Lines from a pointing dataset:

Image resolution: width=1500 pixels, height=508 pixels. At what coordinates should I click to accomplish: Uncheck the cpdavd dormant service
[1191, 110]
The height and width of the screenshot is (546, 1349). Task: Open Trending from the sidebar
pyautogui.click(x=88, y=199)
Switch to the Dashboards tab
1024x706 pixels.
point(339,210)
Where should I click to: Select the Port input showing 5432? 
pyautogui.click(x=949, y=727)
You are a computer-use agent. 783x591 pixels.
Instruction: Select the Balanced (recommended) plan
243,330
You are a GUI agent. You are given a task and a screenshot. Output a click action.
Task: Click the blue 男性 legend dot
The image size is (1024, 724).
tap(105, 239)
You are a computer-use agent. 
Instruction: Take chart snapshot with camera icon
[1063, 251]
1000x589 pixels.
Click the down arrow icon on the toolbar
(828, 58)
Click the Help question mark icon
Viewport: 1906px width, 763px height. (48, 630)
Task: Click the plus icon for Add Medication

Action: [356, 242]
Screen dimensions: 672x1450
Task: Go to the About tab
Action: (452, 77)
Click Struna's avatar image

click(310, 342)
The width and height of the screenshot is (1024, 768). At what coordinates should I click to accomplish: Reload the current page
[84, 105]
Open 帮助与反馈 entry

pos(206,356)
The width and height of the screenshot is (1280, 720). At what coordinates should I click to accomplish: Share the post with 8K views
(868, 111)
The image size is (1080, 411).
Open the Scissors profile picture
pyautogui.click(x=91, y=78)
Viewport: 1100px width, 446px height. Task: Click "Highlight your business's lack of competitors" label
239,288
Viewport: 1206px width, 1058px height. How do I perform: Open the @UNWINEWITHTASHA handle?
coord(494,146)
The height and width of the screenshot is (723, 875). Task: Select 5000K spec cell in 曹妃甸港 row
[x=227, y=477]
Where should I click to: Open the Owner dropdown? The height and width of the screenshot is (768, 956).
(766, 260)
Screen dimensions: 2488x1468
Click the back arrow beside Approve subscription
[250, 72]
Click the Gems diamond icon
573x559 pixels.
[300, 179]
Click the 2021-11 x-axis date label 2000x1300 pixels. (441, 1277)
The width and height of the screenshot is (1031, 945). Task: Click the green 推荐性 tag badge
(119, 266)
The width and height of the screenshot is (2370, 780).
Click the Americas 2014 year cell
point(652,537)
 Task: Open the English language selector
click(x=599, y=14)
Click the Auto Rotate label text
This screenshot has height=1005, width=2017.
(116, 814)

INSTRUCTIONS TO FOLLOW:
Add -44 to every coordinate value in the answers and rewrite the stretch from the first line through the line containing "pyautogui.click(x=88, y=199)", with both ends and all requests kept.

THE COMPLETED TASK:
Image resolution: width=1500 pixels, height=508 pixels. At what coordinates should I click to accomplish: Uncheck the cpdavd dormant service
[1147, 66]
The height and width of the screenshot is (546, 1349). Task: Open Trending from the sidebar
pyautogui.click(x=44, y=155)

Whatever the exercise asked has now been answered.